There is also a two-player wireless multiplayer mode. Be sure to make friends with someone who has any of the DS Guitar Hero titles, since set lists are combined from both games. This means you and a friend will have a giant set list of over 75 songs spread across the three games in the series to duel each other on, a very cool feature indeed.
While the noticeably improved graphics are a definite plus, there are still some issues with the game's display. Every achievement flashes on the left screen (or right if you employ the lefty flip), distracting you from gameplay. The majority of the time I messed up on my 52nd note, only because I was distracted and intimidated by the "4x Multiplier" and "50 Note Streak" messages that appeared on screen.
Like the previous game in the series, there's no reason to go back and beat the difficulty levels below the one you played thanks to stacked unlocks.
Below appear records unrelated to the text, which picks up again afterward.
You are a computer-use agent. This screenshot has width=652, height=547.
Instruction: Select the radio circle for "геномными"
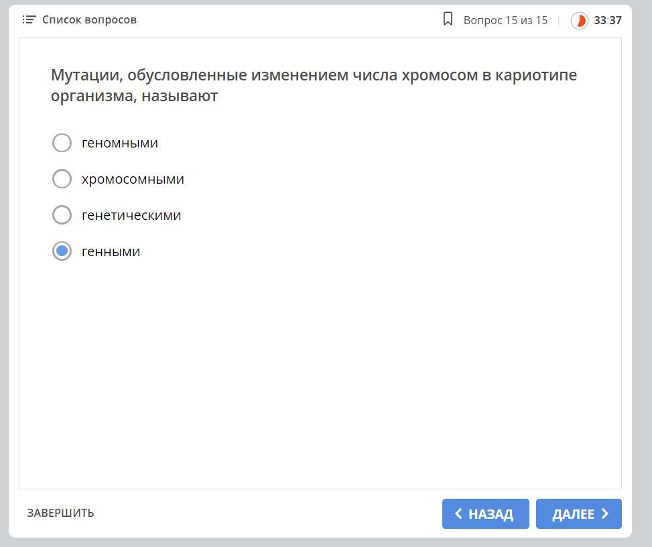pos(62,143)
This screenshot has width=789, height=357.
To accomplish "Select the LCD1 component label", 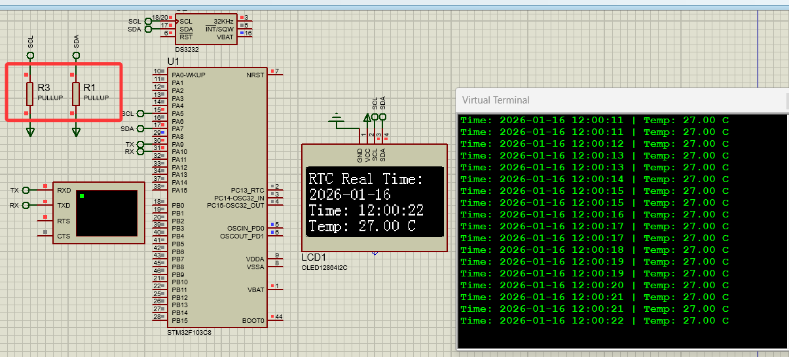I will [x=314, y=257].
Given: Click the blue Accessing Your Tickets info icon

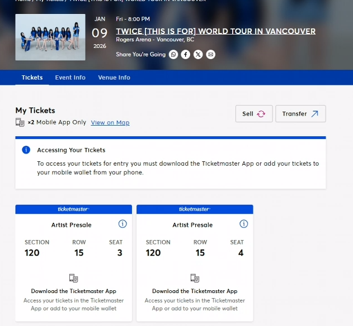Looking at the screenshot, I should point(26,150).
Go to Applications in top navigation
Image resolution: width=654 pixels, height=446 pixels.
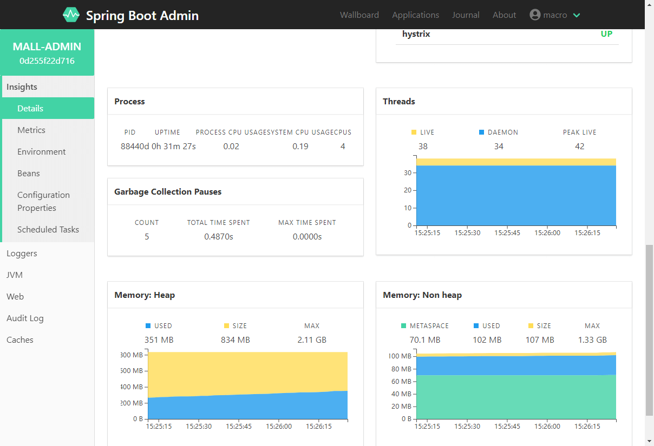(x=415, y=15)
If you beat songs on Medium, you get the credit and money for beating them on Easy as well. Also returning is the ability to use the money you earn to buy new clothes and guitars.
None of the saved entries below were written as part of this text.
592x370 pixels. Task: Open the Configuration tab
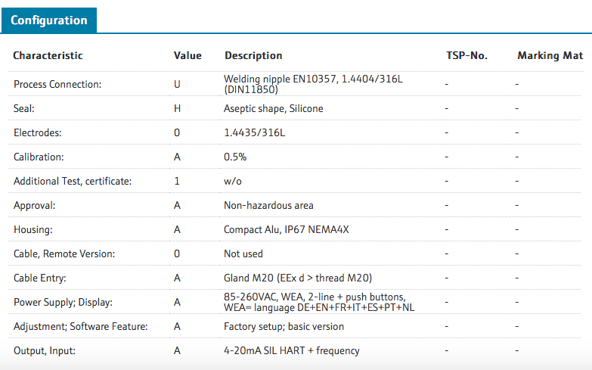48,20
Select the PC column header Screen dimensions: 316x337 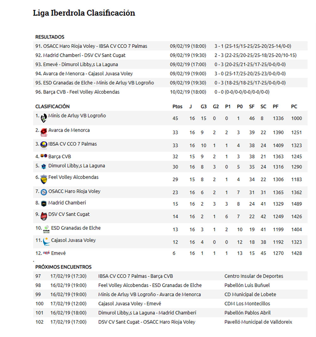[x=294, y=106]
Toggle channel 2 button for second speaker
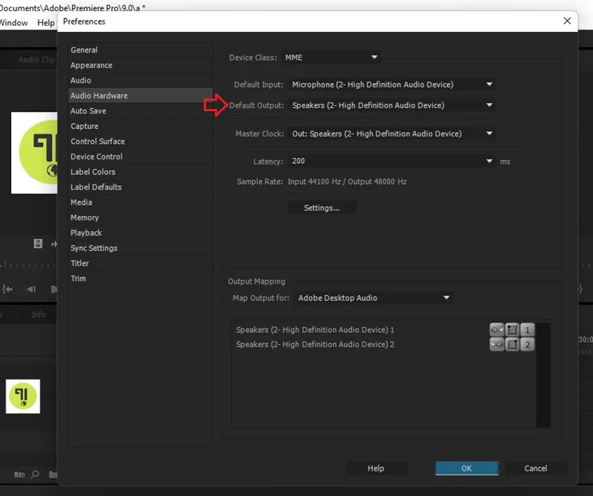 [527, 344]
One of the best parts of Guitar Hero games is Star Power. It’s great fun to build Star Power all the way up and then use it at the most opportune time. However, the logistics of Star Power in On Tour is just awkward. You can't hit the Star Power meter in order to trigger it while you are playing without missing notes or hitting it in a lull where you'll probably just play 20 meters of one chord. There's always the screaming into the mic method, but not everyone is into yelling "Rock On!" while playing a single-player game, and one that is portable to boot. Who wants to be an obnoxious person who yells into toys on buses? Let's face it: I don't even like to yell into the mic when I play it in my bedroom alone.
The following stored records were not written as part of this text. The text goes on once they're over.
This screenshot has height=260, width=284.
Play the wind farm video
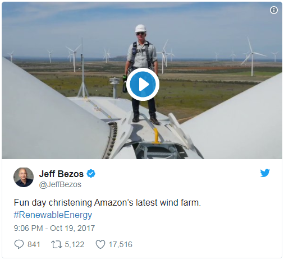143,84
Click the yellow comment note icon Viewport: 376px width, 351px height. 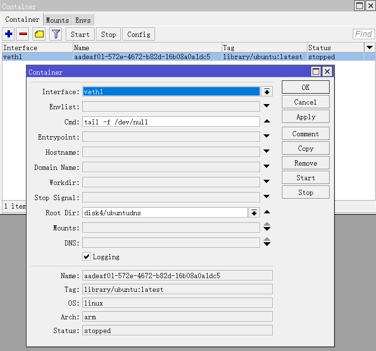(39, 34)
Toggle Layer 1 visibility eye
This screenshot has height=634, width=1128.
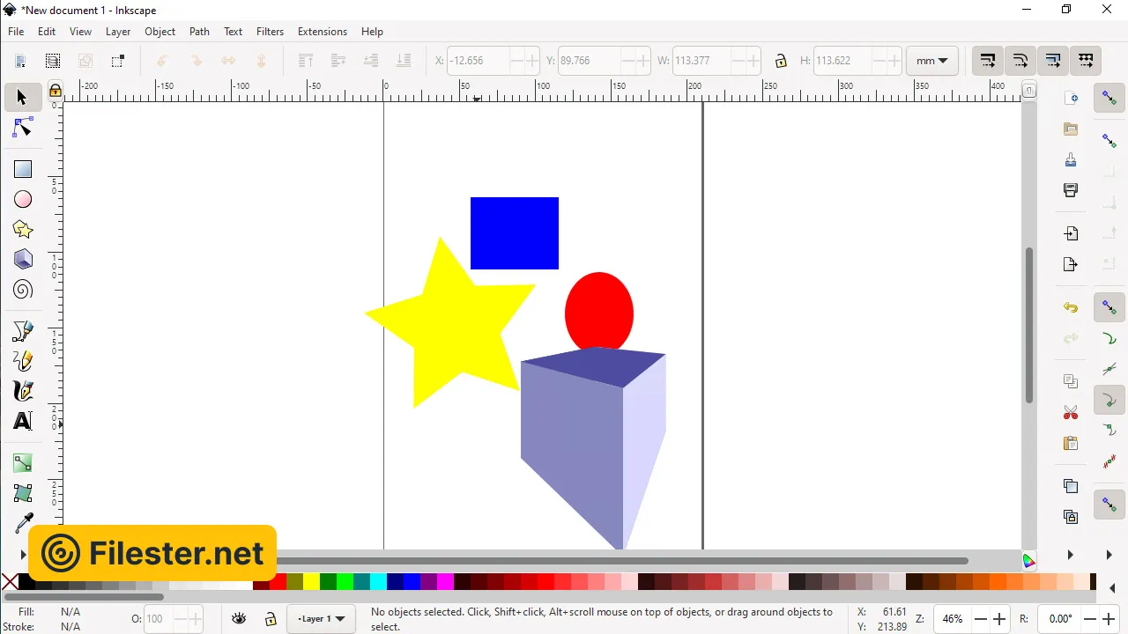(x=239, y=619)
You are also occasionally faced with the opposite problem, which is triggering Star Power when you don’t want to. Due to your focus on the fret board, you sometimes find your hand strumming closer and closer to the left side of the touch screen. You’re soon missing notes and triggering Star Power all at the same time.
In the end, Guitar Hero On Tour: Modern Hits is a great way to bring Guitar Hero on the road, but its Guitar Grip peripheral does cause numbness of the fingers and a cramped wrist after just a few songs. The improved graphics do make the game more pleasing to look at when you actually get a chance to drift your gaze away from the fret board. However, constant repetition of songs makes the set list obnoxious after awhile – even the songs that you do like.